Progesterone decreased clinical oocyte yields, and yields were rescued with an increased dose of human menopausal gonadotropin. Administration of progesterone inhibited murine granular cell proliferation and reduced the growth rate of follicles; both of which were rescued by FSH. The phosphatidylinositol-3 kinase (PI3K)/protein kinase B (AKT) and mitogen-activated protein kinase (MAPK) were identified as pivotal signaling pathways to integrate progesterone into the FSH signaling network in granular cells.

Conclusion

Progesterone inhibited granular cell proliferation and antral follicle growth during ovarian stimulation, and subsequently influenced oocyte outcomes in the clinical setting. Progesterone coordinated with FSH to regulate follicle growth through PI3K/AKT and MAPK signaling pathways. These findings advance our knowledge regarding the ovarian response to gonadotropins during progestin-primed ovarian stimulation and create an opportunity to manipulate individual oocyte yields.

中文翻译：

孕酮通过 PI3K/AKT 和 MAPK 通路与促卵泡激素协调影响临床卵母细胞产量

介绍

作为一种有效的过早排卵抑制剂，孕激素被引入用于治疗不孕症的新型卵巢刺激方案。
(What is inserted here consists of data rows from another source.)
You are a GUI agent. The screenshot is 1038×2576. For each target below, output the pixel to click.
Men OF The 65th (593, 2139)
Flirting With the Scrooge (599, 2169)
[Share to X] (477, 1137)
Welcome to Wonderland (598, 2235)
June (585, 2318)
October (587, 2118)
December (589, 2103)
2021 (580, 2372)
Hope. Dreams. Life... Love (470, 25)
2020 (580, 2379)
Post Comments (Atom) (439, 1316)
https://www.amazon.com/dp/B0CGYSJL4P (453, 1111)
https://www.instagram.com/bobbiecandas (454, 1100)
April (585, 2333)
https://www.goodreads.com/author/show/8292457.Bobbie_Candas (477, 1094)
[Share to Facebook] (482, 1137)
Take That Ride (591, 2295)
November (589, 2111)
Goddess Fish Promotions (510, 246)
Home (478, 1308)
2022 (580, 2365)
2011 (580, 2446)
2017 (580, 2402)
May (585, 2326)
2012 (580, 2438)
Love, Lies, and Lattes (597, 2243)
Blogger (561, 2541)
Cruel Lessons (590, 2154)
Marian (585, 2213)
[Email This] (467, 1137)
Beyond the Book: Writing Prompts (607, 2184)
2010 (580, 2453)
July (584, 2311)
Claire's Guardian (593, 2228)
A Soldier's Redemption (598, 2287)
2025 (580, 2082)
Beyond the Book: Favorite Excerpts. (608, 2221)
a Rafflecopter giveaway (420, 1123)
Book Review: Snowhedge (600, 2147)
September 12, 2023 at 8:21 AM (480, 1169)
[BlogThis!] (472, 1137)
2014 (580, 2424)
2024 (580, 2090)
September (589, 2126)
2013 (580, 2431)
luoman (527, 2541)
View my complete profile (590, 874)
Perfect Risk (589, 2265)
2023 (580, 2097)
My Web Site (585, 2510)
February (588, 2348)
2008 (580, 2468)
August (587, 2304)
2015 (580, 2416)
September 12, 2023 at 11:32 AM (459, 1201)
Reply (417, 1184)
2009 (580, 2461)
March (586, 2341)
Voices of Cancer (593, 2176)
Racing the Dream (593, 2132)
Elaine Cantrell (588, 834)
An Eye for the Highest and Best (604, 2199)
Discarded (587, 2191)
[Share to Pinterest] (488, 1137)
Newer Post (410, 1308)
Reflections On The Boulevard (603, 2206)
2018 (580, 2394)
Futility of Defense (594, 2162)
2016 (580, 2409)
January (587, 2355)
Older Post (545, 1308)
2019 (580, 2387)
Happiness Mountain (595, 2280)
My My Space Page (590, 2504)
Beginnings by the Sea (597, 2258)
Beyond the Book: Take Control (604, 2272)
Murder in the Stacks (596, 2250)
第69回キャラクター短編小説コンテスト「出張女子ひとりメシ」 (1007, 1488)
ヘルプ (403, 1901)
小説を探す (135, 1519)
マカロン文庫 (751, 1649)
然而，尚未描述孕激素对卵巢的局部作用及其对临床结果的影响。

目标

研究了孕酮给药对临床卵母细胞结果的影响，以及孕酮和促卵泡激素 (FSH) 对卵泡生长和卵母细胞产量的协调机制。

方法

分析了接受卵巢刺激以进行体外受精的患者的临床结果。小鼠卵巢刺激模型和卵泡培养系统用于评估孕酮对卵母细胞产量、卵泡发育、颗粒细胞增殖和激素分泌的影响。磷酸特异性蛋白质微阵列用于探索相关的信号通路。

结果

黄体酮降低了临床卵母细胞的产量，而增加剂量的人绝经期促性腺激素可挽救产量。黄体酮给药抑制小鼠颗粒细胞增殖并降低卵泡生长速度；两者都被FSH救出。磷脂酰肌醇 3 激酶 (PI3K)/蛋白激酶 B (AKT) 和丝裂原活化蛋白激酶 (MAPK) 被确定为将黄体酮整合到颗粒细胞中 FSH 信号网络的关键信号通路。